Maat holds the first community dialogue sessions to discuss Egypt's recommendations

In the presence of representatives, representatives of the National Council for Women and civil society organizations ... Maat holds the first community dialogue sessions to discuss Egypt's recommendations

Maat Foundation for Peace, Development and Human Rights held the first community dialogue sessions entitled “Combating violence against women and working to empower them,” within the framework of the initiative launched by the Foundation to hold a number of dialogue sessions in the governorates of the Republic to discuss the recommendations made to Egypt within the framework of the universal periodic review process, and to evaluate The extent of the progress made by the Egyptian government to implement its international commitment.

This session, which was attended by a representative of Parliament and the National Council for Women, and a number of civil society representatives and journalists, aimed to discuss the recommendations accepted by the Egyptian government to promote women's rights, work to empower them and combat violence against them.

Ayman Aqil, head of Maat Foundation, stated that these sessions aim to come up with a number of recommendations and ideas that can be built upon in preparing the report, which will be presented in the name of the Egyptian Alliance for the UPR, to the Human Rights Council in March 2019.

For her part, Representative Mona Mounir confirmed: Member of Parliament said that Parliament has issued a number of legislations that work to promote women's rights, such as the inheritance law and the harsher punishment for circumcision, and it is in the process of discussing a number of other draft laws such as personal status and violence against women, and the criminalization of early marriage.

Nabil Samuel confirmed; The representative of the National Council for Women said that the past four years witnessed the executive authority taking several steps to improve the conditions of Egyptian women, starting with the 2014 constitution that did justice to women. A national strategy was also developed to empower it, and 2017 was chosen as the year for women, and the current parliament witnessed the largest representation of women, in addition to a quarter of the cabinet members being women, with 8 ministers, and a woman was appointed as governor for the first time.

Sherif Abdel Hamid, Director of the International Mechanisms Unit at Maat Foundation, said: There are 59 recommendations made to Egypt regarding women centered on reconsidering the reservations it had previously made to the Convention on the Elimination of All Forms of Discrimination against Women, and intensifying efforts aimed at empowering them in the economic, social and health fields, improving their status in society, and promoting gender equality.

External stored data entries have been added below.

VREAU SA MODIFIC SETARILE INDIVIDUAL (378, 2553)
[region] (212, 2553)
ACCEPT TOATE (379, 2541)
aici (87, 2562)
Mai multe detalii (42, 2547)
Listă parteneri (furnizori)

A number of participants added that despite the issuance of a number of laws and decisions aimed at promoting women's rights, the absence of a mechanism to implement these decisions is an obstacle to the implementation of these recommendations, and the attendees also came out with a number of recommendations, including the need to conduct awareness campaigns in order to change the stereotype of Egyptian women. And the development of a protection program for informants subjected to harassment and the presence of police centers in all governorates to receive complaints of violence against women, and the need to establish a National Commission against discrimination.

It is worth noting that Egypt's human rights file will be discussed for the third time before the Human Rights Council during 2019, within the framework of the universal periodic review, according to which all countries of the world without exception are subject to this review every four and a half years.